A Malazan Book of the Fallen Collection 2
of secrets assailed her every instinct – such exposure was fraught with risks. Yet she finally understood something of the position in which Silverfox had found herself – the confessions were a call for help.
She needs allies. She knows I am not enough – spirits below, she has been shown that here. More, she knows that these two camps – enemies for so long – need to be bridged. Born in one, she reaches out to the other. All that was Tattersail and Nightchill cries out to old comrades. Will they answer?
She could discern nothing of Whiskeyjack's emotions. His thoughts might well be echoing Kallor's position. An abomination. She saw him meet Korlat's eyes and wondered at what passed between them.
Think! It is the nature of everyone here to treat every situation tactically, to push away personal feelings, to gauge, to weigh and balance. Silverfox has stepped to the fore; she has claimed a position of power to rival Brood, Anomander Rake and Kallor. Does Dujek Onearm now wonder with whom he should be dealing? Does he realize that we were all united because of him – that, for twelve years, the clans of Barghast and Rhivi, the disparate companies from a score or more cities, the Tiste Andii, the presence of Rake, Brood and Kallor, not to mention the Crimson Guard – all of us, we stood shoulder to shoulder because of the Malazan Empire? Because of the High Fist himself.
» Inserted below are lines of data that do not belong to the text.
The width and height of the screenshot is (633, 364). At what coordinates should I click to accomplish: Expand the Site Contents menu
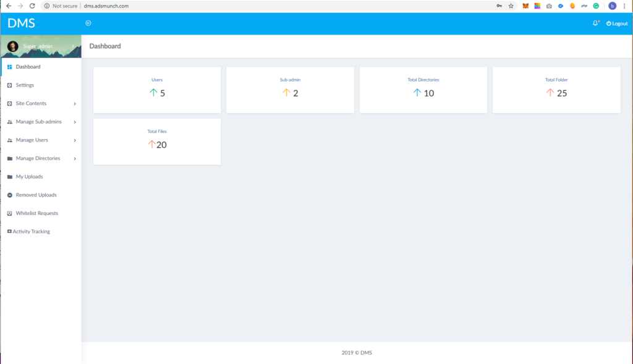click(74, 103)
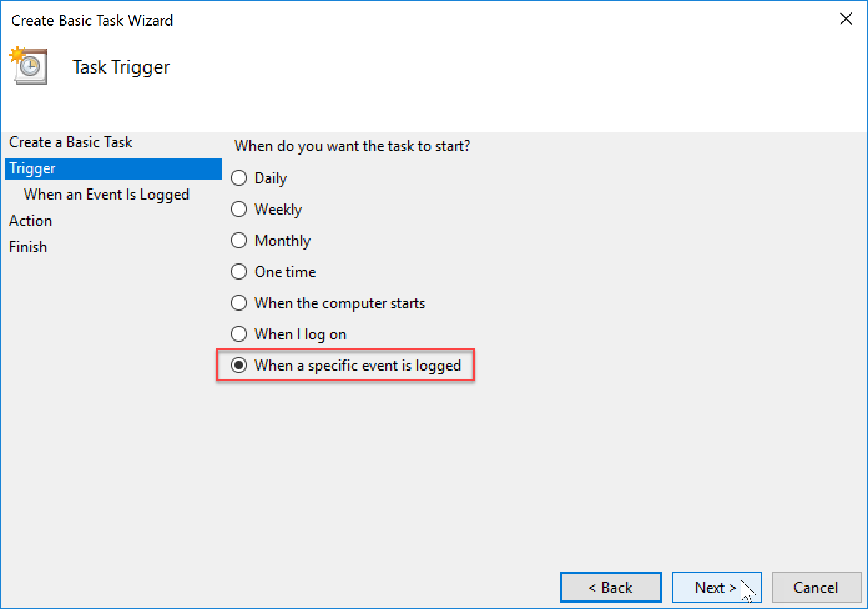Cancel the wizard

pyautogui.click(x=816, y=587)
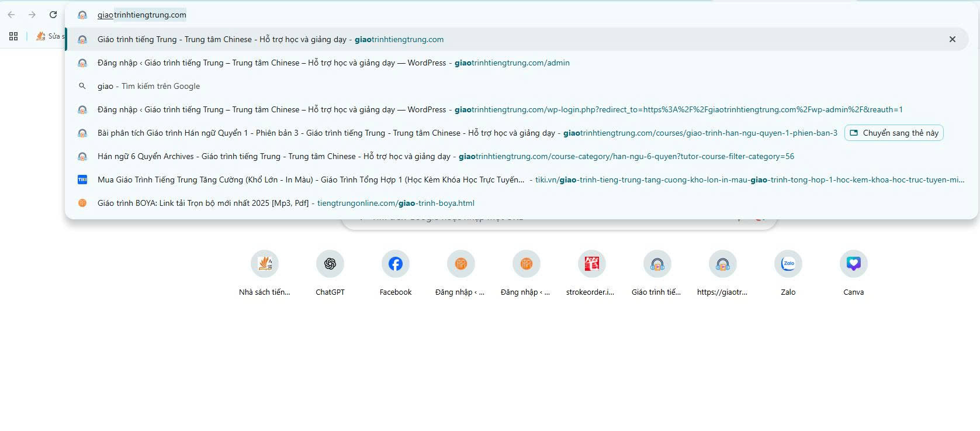The height and width of the screenshot is (431, 980).
Task: Open the 'https://giaotr...' shortcut tile
Action: pyautogui.click(x=722, y=264)
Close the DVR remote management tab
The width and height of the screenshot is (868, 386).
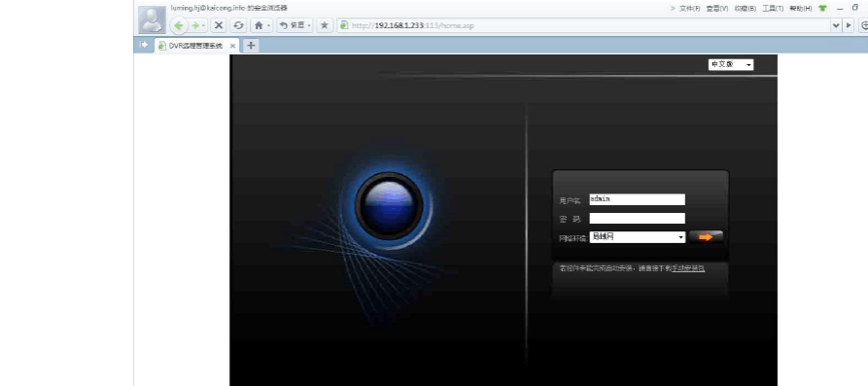click(x=232, y=46)
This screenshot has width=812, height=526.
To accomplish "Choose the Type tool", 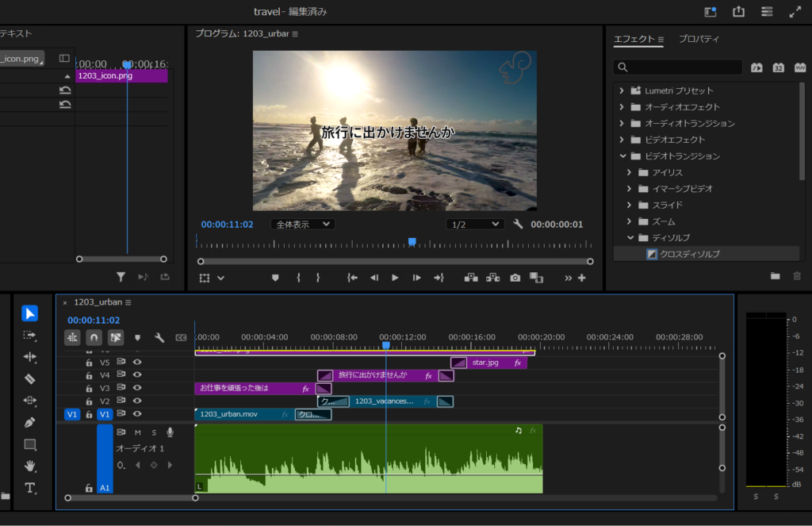I will point(30,488).
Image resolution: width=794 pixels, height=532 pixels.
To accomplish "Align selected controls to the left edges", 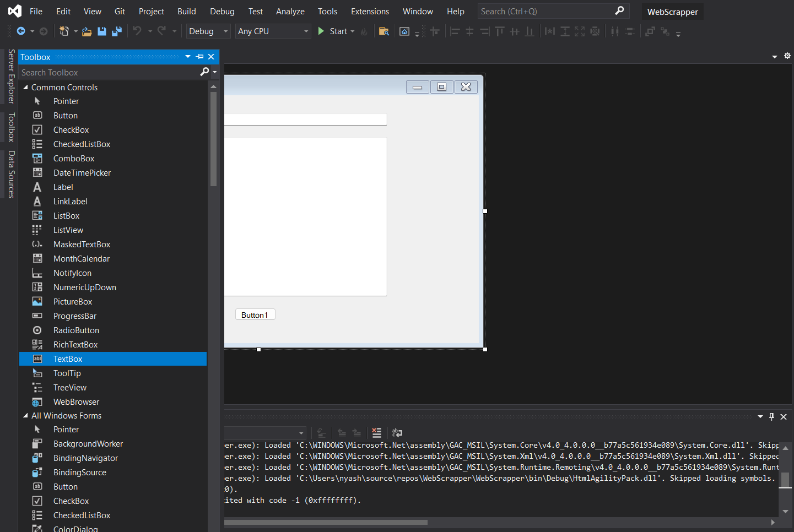I will coord(455,31).
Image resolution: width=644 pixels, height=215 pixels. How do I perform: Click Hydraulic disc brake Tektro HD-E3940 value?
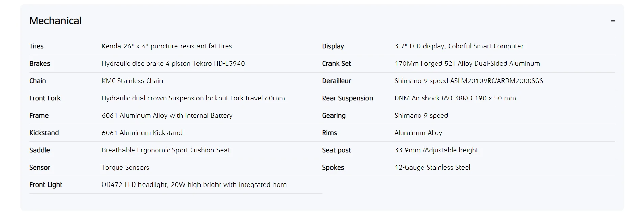click(173, 63)
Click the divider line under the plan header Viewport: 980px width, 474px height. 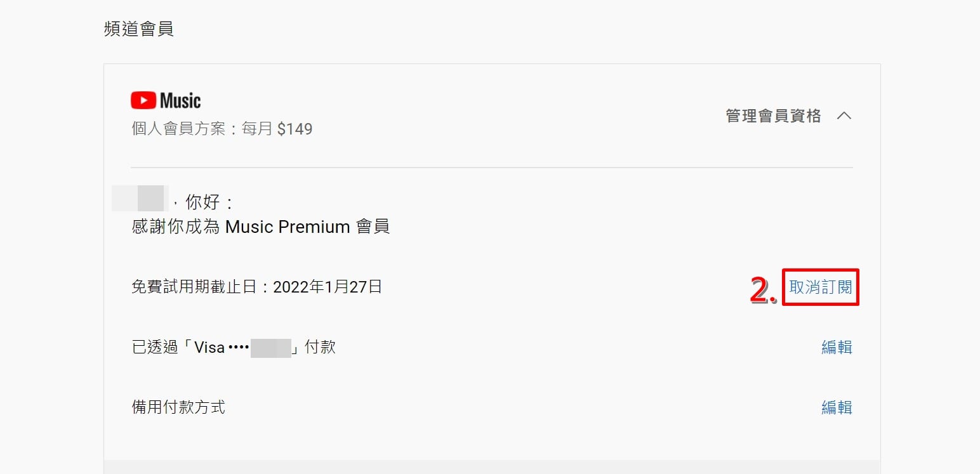click(492, 168)
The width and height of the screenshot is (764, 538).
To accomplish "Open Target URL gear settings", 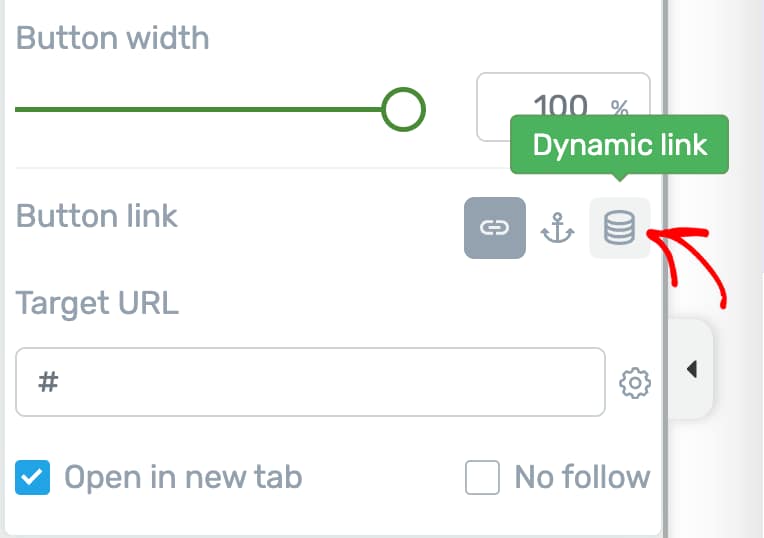I will [x=635, y=382].
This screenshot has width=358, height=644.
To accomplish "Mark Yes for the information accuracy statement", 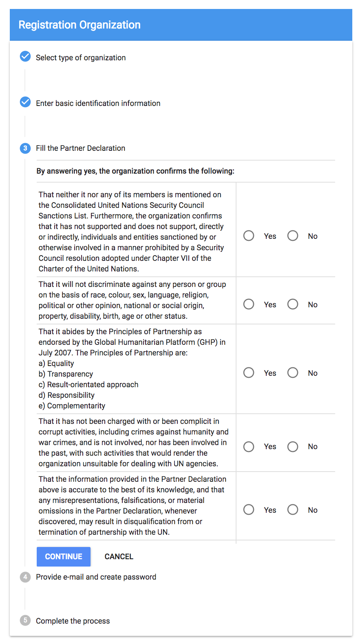I will (249, 510).
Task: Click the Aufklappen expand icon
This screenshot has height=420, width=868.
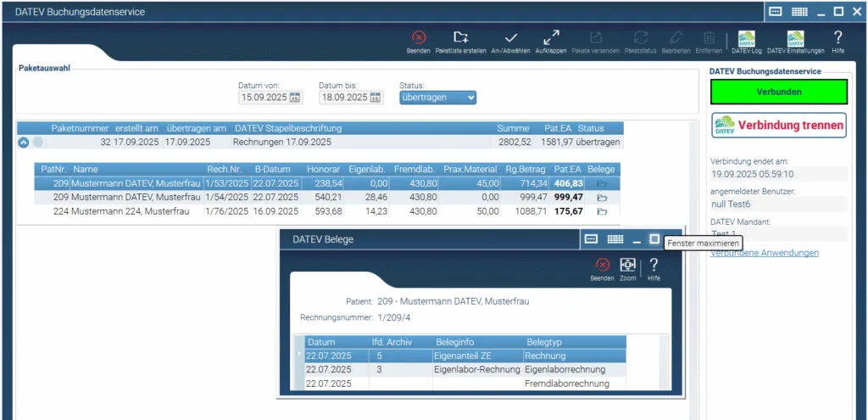Action: coord(551,40)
But we have a new enemy now, and much of its nature remains unknown, and it has engendered a kind of fragility among us – oh, what an understatement – that Dujek Onearm now sees.
Silverfox states that we shall have need of the T'lan Imass. Only the vicious old Emperor could have been comfortable with such creatures as allies – even Kallor recoils from what is being forced upon us. The fragile alliance now creaks and totters. You are too wise a man, High Fist, to not now possess grave doubts.
The one-armed old man was the first to speak after Silverfox's statement, and he addressed the child with slow, carefully measured words. 'The T'lan Imass with whom the Malazan Empire is familiar is the army commanded by Logros. By your words we must assume there are other armies, yet no knowledge of them has ever reached us. Why is that, child?'
'The last Gathering,' Silverfox replied, 'was hundreds of thousands of years ago, at which was invoked the Ritual of Tellann – the binding of the Tellann warren to each and every Imass. The ritual made them immortal, High Fist. The life force of an entire people was bound in the name of a holy war destined to last for millennia—'
'Against the Jaghut,' Kallor rasped. His narrow, withered face twisted into a sneer behind the already-drying blood. 'Apart from a handful of Tyrants, the Jaghut were pacifists. Their only crime was to exist—'
Silverfox rounded on the warrior. 'Do not hint at injustices, High King! I possess enough of Nightchill's memories to recall the Imperial Warren – the place you once ruled, Kallor, before the Malazans made claim to it. You laid waste an entire realm – you stripped the life from it, left nothing but ash and charred bones. An entire realm!'
The tall warrior's blood-smeared grin was ghastly. 'Ah, you are there, aren't you. But hiding, I think, twisting the truth into false memories. Hiding, you pathetic, cursed woman!' His smile hardened. 'Then you should know not to test my temper, Bonecaster. Tattersail. Nightchill . . . dear child . . .'
The Mhybe saw her daughter pale. Between these two . . . the feel of a long enmity – why had I not seen that before? There are old memories here, a link between them. Between my daughter and Kallor – no, between Kallor and one of the souls within her . . .
After a moment, Silverfox returned her attention to Dujek. 'To answer you, Logros and the clans under his command were entrusted with the task of defending the First Throne. The other armies departed to hunt down the last Jaghut strongholds – the Jaghut had raised barriers of ice. Omtose Phellack is a warren of ice, High Fist, a place deathly cold and almost lifeless. Jaghut sorceries threatened the world . . . sea levels dropped, whole species died out – every mountain range was a barrier. Ice flowed in white rivers down from the slopes. Ice formed a league deep in places. As mortals, the Imass were scattered, their unity lost. They could not cross such barriers. There was starvation—'
'The war against the Jaghut had begun long before then,' Kallor snapped.